Governance reinsurance for retirees
Requires within 90 days of enactment the Secretary to establish a temporary reinsurance program to provide reimbursement to assist employment-based plans with the cost of providing health benefits to retirees (55 years of age or older, not eligible for Medicare and not an active employee and to eligible spouses, surviving spouses, and dependents).

The Secretary would be required to reimburse valid claims for 80% of that portion of the costs that exceed $15,000 but is less than $90,000. Such amounts would be adjusted annually based on the medical care component of the CPI. The payments to the employers would have to be used to lower costs borne directly by participants and beneficiaries for health benefits provided under the plan in the form of premiums, and cost-sharing. An amount not to exceed $10 billion would be appropriated for the reinsurance program.

Role of the states
States would be required to enroll newly eligible Medicaid beneficiaries into the state Medicaid programs, maintain Medicaid and CHIP eligibility standards, methodologies, or procedures that were in place as of June 16, 2009 as a condition of receiving federal Medicaid or CHIP matching payments; and enter into a Memorandum of Understanding with the Health Insurance Exchange to coordinate enrollment of individuals in Exchange-participating health plans and under the state’s Medicaid program.

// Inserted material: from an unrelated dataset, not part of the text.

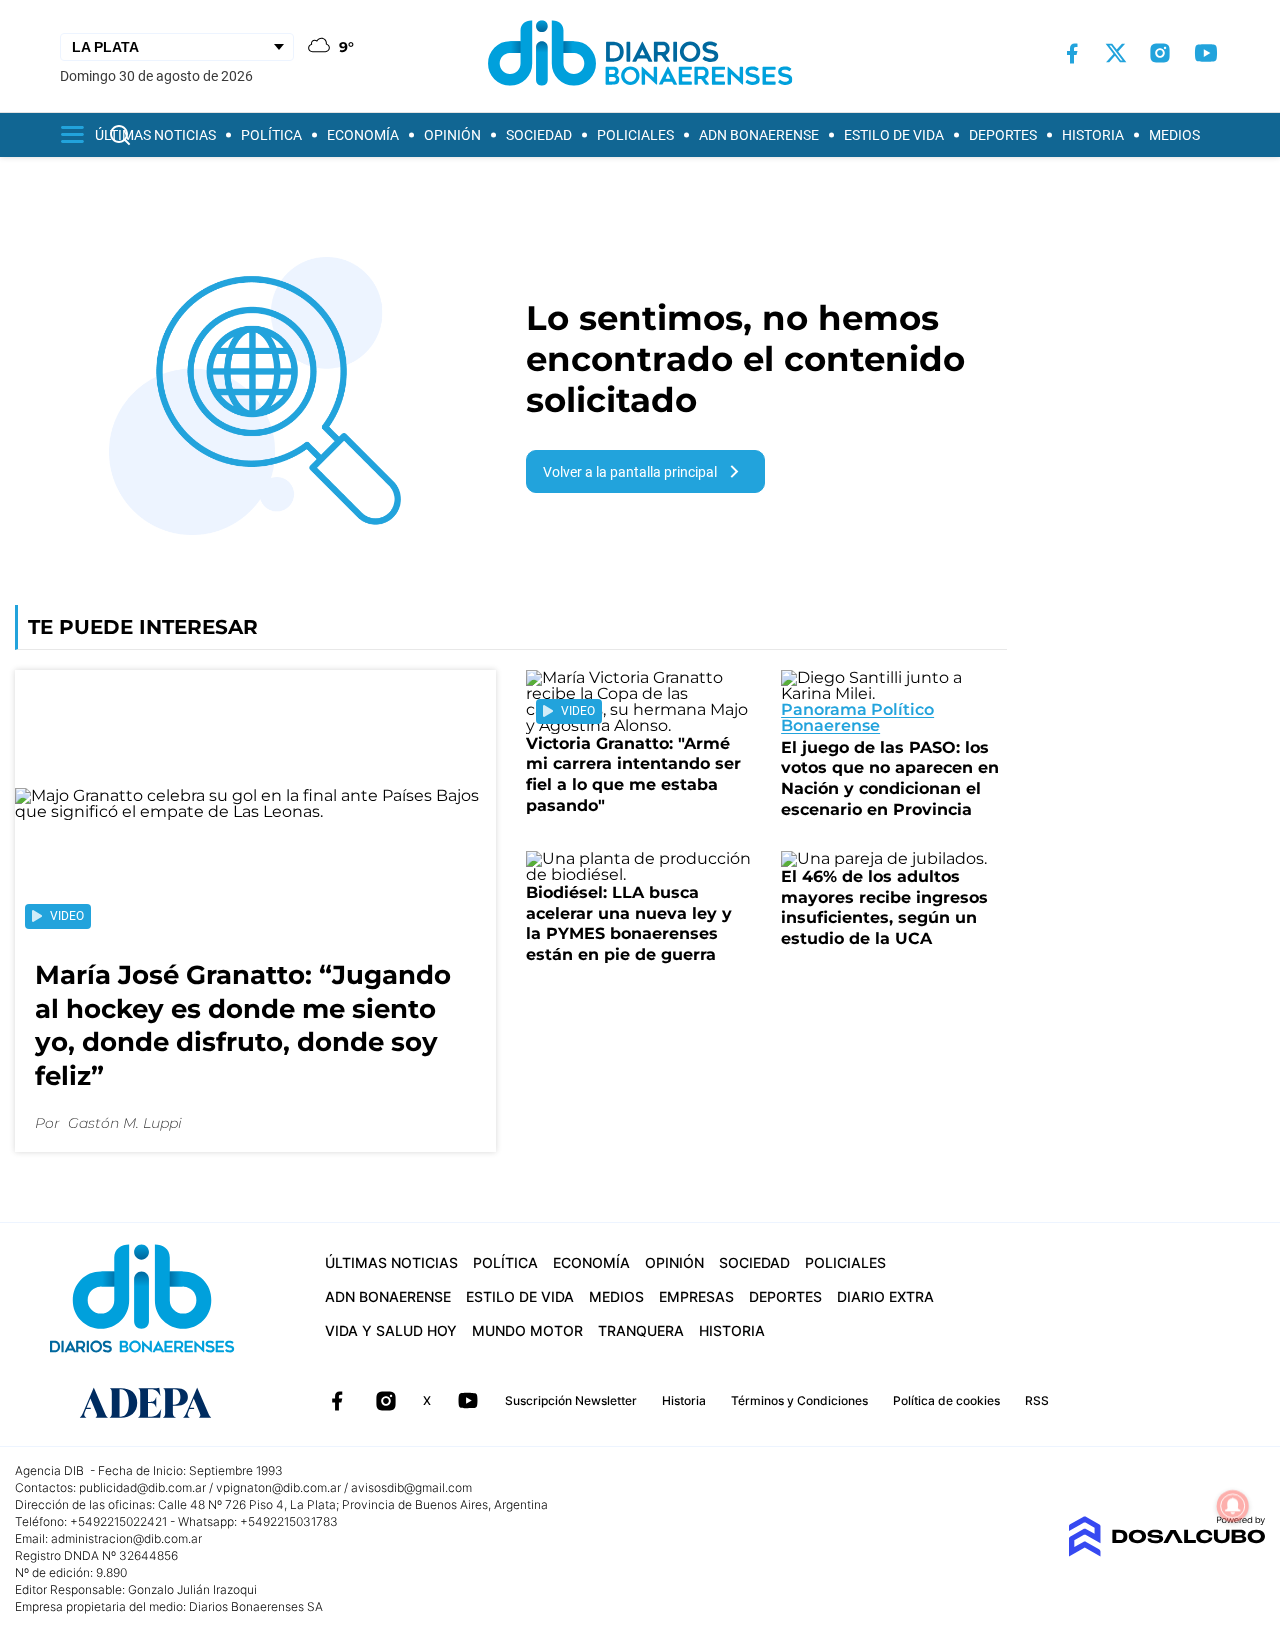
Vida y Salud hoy (391, 1330)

State mandated benefits would apply only to the extent that states pay for any premium increases resulting to the insurance provided to affordable credit enrollees as a result of the additional benefits.

The bill also includes numerous changes to the Medicaid program.

Financing
The bill would largely finance expanded coverage through savings from Medicare and Medicaid and a tax surcharge imposed on families with incomes above $350,000 and individuals with incomes above $280,000. The surcharge would be equal to 1% for families with modified adjusted gross income between $350,000 and $500,000; 1.5% for families with modified adjusted gross income between $500,000 and $1,000,000; and 5.4% for families with modified adjusted gross income greater than $1,000,000. These surcharge percentages could be reduced if federal health reform achieved greater than expected savings.